Il y a quelques mois, le Washington Post a organisé un concert improvisé (la formule est antinomique mais explicable) dans une station de métro de la ville de Washington. Ils ont fait appel au sieur Joshua Bell, violoniste de renom international, qui a l’habitude de jouer devant des salles combles.

L’artiste est arrivé en jean et T-shirt avec une casquette de baseball sur la tête. Il a sorti son violon de son étui (un Stradivarius fabriqué en 1713, excusons-le du peu), posé l’étui ouvert par terre et, debout près d’un mur, il a commencé à interpréter la « Chaconne », le mouvement final de la partita en ré mineur de Bach.

Ce morceau d'environ 14 minutes est considéré comme l’une des pièces pour violon les plus brillantes et les plus difficiles à jouer. Moi-même je n’y arrive pas, c'est vous dire.

Aux dires des journalistes discrètement présents, 63 personnes sont passées devant Bell sans tourner la tête. Puis une femme a laissé tomber un dollar avant de filer à toute allure pour rattraper le temps perdu. Six minutes se sont écoulées avant qu’un usager réussisse à interrompre sa marche d'automate pour l'écouter jouer.

Bilan : Bell a joué pendant une demi-heure devant 1097 personnes.
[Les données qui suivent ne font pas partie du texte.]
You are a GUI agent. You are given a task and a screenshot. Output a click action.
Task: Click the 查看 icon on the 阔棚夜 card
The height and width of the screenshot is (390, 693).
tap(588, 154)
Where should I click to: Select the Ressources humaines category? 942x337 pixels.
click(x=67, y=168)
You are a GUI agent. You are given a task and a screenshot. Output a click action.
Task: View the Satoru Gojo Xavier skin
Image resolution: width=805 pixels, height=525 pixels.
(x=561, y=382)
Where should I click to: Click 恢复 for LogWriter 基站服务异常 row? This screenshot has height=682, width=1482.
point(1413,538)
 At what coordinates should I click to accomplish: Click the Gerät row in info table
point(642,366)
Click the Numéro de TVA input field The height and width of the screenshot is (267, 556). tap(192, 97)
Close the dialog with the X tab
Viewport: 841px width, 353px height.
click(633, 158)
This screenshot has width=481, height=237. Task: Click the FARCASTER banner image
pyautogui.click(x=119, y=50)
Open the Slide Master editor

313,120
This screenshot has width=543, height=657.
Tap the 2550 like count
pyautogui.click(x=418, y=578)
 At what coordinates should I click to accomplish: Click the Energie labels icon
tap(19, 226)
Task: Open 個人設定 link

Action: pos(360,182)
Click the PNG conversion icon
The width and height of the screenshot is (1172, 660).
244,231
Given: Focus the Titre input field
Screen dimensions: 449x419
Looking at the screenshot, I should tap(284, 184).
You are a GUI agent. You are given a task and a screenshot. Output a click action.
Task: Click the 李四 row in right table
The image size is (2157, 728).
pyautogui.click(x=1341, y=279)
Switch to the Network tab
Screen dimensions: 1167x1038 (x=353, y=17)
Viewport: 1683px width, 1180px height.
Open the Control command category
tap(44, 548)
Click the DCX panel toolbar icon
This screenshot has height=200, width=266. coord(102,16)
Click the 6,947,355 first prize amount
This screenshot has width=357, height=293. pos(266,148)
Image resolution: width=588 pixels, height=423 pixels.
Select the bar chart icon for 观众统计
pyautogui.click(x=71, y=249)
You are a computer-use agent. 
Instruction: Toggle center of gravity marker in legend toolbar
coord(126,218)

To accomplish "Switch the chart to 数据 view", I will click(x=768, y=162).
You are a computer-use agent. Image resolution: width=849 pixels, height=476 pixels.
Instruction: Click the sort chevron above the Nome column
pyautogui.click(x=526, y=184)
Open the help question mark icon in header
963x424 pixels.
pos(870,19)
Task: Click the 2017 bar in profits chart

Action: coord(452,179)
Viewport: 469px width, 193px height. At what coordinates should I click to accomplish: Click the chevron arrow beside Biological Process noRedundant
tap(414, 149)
Sept d’entre elles se sont arrêtées quelques instants pour l’écouter, et une seule l’a reconnu. (Pour l’anecdote, il a récolté dans son étui 32 dollars ; le prix moyen d’un billet pour l’écouter en salle est de 100 dollars.)

Sommes-nous devenus à ce point des robots, insensibles à la musique de l’âme ? Et autres questions du genre « nos priorités nous font mener une vie de dingue », à méditer pendant les heures de bureau.